(Text and item location entries)
********

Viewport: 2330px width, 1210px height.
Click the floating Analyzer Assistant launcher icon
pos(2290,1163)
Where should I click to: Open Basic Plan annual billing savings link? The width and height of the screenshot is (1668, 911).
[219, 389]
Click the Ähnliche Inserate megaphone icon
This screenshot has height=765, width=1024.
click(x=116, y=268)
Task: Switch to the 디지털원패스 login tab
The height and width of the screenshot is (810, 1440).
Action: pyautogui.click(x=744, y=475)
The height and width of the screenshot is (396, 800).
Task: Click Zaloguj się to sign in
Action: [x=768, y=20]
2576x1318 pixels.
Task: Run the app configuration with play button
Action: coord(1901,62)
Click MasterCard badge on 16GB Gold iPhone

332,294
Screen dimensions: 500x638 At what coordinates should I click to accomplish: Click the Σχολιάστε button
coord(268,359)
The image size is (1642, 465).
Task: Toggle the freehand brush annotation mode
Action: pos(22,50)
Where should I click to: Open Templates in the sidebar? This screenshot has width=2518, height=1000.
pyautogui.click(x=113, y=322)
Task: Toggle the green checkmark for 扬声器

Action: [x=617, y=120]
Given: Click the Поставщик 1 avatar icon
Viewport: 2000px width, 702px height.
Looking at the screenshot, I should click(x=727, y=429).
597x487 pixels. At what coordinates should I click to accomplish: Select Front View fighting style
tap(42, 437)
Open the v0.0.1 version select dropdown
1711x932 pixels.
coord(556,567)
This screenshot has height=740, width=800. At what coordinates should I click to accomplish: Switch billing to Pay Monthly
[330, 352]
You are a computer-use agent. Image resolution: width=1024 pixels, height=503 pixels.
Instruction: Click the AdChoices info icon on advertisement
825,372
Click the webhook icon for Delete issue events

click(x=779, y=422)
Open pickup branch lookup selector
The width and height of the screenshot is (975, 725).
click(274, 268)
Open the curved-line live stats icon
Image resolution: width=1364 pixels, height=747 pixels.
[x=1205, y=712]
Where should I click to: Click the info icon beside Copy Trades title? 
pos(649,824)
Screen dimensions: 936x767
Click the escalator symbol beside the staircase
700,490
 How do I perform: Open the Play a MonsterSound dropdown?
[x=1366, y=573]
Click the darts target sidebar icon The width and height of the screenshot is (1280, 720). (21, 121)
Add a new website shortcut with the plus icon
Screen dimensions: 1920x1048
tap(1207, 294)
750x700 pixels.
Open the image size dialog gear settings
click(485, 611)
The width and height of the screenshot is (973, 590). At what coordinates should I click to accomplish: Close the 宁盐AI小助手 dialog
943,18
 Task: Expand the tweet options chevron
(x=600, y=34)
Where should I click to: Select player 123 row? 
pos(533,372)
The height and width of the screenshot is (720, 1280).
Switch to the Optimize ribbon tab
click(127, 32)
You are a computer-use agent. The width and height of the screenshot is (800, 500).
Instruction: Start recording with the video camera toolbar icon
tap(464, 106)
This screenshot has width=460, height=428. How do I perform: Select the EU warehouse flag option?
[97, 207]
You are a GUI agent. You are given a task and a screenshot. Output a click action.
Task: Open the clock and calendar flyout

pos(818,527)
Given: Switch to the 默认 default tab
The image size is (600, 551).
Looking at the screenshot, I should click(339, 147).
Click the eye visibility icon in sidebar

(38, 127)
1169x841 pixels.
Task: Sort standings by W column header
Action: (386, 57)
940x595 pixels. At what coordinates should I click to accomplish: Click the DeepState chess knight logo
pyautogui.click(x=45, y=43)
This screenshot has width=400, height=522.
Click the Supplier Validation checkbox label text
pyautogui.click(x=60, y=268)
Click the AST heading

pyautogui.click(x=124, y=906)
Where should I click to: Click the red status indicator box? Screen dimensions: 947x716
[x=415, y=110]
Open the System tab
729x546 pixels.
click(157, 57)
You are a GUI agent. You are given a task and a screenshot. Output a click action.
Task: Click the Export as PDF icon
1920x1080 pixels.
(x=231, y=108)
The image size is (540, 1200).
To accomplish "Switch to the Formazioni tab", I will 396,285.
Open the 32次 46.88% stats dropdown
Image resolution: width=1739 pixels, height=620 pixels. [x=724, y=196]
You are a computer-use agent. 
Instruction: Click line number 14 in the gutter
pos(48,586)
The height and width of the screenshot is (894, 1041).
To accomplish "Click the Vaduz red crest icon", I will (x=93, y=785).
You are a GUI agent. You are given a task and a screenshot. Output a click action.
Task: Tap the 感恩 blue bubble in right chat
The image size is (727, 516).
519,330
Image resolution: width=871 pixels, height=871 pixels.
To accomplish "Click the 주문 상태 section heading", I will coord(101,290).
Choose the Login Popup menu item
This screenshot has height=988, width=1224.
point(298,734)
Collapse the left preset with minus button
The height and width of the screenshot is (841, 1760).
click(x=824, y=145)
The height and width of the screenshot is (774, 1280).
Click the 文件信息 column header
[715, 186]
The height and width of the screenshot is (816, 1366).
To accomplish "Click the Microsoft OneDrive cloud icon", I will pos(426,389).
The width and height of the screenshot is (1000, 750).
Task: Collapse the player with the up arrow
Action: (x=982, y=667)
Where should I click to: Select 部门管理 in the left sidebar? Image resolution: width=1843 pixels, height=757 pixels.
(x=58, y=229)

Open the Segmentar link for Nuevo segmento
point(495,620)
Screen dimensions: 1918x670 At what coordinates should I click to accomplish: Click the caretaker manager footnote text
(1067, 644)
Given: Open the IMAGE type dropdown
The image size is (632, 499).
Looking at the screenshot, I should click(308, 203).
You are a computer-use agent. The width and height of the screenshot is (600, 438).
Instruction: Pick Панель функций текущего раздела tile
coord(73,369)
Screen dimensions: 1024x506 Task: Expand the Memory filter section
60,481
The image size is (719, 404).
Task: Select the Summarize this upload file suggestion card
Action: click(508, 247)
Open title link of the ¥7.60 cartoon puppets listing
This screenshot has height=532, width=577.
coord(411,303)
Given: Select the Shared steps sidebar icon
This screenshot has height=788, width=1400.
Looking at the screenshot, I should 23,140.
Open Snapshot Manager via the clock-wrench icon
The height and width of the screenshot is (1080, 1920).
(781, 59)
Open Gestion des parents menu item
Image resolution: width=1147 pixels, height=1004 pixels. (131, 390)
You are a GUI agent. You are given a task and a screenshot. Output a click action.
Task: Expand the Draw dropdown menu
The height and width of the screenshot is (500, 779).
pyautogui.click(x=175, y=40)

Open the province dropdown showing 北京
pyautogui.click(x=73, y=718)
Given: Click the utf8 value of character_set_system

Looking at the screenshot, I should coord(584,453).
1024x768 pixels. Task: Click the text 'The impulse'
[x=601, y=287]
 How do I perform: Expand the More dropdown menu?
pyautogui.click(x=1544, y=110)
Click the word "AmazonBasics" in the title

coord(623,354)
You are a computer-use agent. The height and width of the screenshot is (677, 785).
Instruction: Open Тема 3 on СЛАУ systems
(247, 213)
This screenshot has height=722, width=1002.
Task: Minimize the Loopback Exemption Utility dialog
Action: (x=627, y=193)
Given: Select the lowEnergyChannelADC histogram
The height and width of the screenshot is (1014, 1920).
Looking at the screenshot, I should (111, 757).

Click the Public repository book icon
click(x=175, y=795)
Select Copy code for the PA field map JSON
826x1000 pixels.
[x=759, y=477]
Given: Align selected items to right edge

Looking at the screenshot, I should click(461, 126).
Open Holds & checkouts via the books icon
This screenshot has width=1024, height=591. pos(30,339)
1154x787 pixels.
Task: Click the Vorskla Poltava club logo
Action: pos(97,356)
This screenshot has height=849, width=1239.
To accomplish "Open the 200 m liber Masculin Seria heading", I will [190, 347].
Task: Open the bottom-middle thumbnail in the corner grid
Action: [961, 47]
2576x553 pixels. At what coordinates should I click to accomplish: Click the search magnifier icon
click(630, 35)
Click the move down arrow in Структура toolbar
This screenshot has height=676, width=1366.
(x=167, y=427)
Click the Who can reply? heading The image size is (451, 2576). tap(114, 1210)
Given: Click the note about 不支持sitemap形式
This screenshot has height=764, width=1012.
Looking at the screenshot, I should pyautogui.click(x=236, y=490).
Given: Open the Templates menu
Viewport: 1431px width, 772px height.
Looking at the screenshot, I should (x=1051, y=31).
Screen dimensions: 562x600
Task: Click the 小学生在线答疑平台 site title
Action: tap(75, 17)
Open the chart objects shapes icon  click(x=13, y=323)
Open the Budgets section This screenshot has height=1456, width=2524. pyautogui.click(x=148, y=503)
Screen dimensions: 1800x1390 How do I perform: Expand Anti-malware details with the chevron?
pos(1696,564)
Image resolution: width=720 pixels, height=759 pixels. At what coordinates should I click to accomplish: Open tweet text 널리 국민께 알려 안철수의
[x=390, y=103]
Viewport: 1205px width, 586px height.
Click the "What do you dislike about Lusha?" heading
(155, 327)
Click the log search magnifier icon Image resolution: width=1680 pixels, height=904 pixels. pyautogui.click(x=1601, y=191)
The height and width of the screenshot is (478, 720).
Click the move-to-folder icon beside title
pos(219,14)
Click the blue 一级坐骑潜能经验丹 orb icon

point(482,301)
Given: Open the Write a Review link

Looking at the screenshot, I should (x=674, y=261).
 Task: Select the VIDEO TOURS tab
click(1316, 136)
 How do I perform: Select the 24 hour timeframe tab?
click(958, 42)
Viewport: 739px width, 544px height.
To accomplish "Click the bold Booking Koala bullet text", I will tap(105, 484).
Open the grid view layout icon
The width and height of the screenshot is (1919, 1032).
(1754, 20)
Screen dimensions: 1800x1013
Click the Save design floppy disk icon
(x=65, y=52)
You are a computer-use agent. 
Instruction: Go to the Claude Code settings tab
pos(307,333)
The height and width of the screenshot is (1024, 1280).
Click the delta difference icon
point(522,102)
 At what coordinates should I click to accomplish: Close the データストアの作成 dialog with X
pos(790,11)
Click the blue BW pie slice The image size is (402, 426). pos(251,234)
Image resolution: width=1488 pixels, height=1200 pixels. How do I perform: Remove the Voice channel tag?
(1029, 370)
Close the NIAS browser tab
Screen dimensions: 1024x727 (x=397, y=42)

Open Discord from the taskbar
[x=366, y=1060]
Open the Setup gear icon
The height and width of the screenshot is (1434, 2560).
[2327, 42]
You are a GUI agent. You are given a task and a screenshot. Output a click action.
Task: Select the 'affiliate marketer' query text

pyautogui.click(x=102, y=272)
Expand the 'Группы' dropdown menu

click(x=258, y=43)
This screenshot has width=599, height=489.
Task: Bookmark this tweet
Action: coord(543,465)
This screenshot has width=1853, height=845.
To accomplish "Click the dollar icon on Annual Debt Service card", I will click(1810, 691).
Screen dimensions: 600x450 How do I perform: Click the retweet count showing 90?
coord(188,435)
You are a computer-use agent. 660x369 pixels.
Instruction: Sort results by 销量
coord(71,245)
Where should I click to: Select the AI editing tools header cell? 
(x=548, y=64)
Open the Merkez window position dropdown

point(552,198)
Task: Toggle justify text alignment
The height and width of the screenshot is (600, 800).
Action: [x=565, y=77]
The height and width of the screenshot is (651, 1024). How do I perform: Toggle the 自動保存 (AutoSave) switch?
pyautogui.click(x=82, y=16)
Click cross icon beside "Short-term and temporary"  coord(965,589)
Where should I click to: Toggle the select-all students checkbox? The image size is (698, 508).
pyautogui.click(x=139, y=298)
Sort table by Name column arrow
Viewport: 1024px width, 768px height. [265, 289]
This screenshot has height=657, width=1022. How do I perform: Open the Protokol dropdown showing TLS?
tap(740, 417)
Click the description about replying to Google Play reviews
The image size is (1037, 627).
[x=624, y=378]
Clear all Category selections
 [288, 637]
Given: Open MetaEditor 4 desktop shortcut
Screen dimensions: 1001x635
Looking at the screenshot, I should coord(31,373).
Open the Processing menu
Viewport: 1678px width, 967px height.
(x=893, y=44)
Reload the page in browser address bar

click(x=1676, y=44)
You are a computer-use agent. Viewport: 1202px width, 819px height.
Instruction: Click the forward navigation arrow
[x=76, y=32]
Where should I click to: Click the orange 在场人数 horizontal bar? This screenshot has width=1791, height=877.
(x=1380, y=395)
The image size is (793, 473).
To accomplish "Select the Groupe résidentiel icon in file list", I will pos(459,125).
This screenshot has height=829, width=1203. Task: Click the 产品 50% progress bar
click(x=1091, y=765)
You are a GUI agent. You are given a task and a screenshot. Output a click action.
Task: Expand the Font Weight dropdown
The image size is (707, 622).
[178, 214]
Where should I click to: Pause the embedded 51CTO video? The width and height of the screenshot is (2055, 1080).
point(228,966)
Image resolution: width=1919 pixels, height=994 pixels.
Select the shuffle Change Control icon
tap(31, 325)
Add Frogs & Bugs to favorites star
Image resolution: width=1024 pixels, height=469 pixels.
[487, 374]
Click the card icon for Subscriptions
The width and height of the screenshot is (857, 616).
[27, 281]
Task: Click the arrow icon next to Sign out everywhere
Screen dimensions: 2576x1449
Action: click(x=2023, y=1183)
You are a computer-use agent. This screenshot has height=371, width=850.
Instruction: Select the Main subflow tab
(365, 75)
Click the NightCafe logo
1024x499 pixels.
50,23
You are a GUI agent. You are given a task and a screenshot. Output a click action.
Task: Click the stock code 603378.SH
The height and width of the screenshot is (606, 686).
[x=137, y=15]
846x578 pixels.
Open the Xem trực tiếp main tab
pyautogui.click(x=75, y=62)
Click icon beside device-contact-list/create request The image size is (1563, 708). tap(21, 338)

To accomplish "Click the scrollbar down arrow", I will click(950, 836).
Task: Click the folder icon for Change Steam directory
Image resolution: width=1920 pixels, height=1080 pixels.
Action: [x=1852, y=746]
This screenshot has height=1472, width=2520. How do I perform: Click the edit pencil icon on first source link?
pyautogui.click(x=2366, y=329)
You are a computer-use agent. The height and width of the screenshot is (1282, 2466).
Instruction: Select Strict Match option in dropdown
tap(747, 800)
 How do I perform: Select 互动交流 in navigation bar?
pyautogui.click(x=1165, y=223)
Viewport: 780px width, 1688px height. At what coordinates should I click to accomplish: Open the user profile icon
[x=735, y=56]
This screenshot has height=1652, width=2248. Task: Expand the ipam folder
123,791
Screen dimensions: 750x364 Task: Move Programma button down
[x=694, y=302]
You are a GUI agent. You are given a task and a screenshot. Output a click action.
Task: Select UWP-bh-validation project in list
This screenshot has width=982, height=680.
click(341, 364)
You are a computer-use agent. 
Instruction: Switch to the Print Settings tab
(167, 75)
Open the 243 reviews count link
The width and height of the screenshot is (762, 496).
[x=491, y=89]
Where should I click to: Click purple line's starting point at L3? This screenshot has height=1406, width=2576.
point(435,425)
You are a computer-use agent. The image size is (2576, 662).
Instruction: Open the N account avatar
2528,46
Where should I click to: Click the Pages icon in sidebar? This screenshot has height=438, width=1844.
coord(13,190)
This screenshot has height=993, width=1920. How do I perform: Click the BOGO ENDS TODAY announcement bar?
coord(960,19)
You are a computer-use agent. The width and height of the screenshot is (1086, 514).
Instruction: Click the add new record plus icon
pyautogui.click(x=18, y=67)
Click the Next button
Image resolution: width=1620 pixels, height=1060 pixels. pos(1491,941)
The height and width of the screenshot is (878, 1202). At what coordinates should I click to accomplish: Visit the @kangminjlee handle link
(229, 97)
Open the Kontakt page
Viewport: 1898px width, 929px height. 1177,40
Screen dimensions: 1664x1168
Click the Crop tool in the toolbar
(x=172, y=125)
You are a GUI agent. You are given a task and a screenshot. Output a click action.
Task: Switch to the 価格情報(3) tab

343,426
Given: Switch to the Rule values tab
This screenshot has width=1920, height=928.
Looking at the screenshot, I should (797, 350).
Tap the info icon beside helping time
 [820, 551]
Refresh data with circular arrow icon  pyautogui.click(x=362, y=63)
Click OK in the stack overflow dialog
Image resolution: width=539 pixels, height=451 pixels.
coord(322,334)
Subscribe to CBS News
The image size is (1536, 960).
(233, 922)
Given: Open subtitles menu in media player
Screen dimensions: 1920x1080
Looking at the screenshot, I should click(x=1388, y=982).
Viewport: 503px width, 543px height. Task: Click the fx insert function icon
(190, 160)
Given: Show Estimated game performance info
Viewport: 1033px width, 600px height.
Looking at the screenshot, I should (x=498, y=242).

********

## TASK
Copy out the lines verbatim, beginning at the line containing "Viewport: 1205px width, 586px height." and stopping after the line containing "Action: coord(543,465)".

## COMPLETE RESPONSE
Viewport: 1205px width, 586px height.
Click the "What do you dislike about Lusha?" heading
(155, 327)
Click the log search magnifier icon Image resolution: width=1680 pixels, height=904 pixels. pyautogui.click(x=1601, y=191)
The height and width of the screenshot is (478, 720).
Click the move-to-folder icon beside title
pos(219,14)
Click the blue 一级坐骑潜能经验丹 orb icon

point(482,301)
Given: Open the Write a Review link

Looking at the screenshot, I should (x=674, y=261).
 Task: Select the VIDEO TOURS tab
click(1316, 136)
 How do I perform: Select the 24 hour timeframe tab?
click(958, 42)
Viewport: 739px width, 544px height.
To accomplish "Click the bold Booking Koala bullet text", I will tap(105, 484).
Open the grid view layout icon
The width and height of the screenshot is (1919, 1032).
(1754, 20)
Screen dimensions: 1800x1013
Click the Save design floppy disk icon
(x=65, y=52)
You are a computer-use agent. 
Instruction: Go to the Claude Code settings tab
pos(307,333)
The height and width of the screenshot is (1024, 1280).
Click the delta difference icon
point(522,102)
 At what coordinates should I click to accomplish: Close the データストアの作成 dialog with X
pos(790,11)
Click the blue BW pie slice The image size is (402, 426). pos(251,234)
Image resolution: width=1488 pixels, height=1200 pixels. How do I perform: Remove the Voice channel tag?
(1029, 370)
Close the NIAS browser tab
Screen dimensions: 1024x727 (x=397, y=42)

Open Discord from the taskbar
[x=366, y=1060]
Open the Setup gear icon
The height and width of the screenshot is (1434, 2560).
[2327, 42]
You are a GUI agent. You are given a task and a screenshot. Output a click action.
Task: Select the 'affiliate marketer' query text

pyautogui.click(x=102, y=272)
Expand the 'Группы' dropdown menu

click(x=258, y=43)
This screenshot has width=599, height=489.
Task: Bookmark this tweet
Action: coord(543,465)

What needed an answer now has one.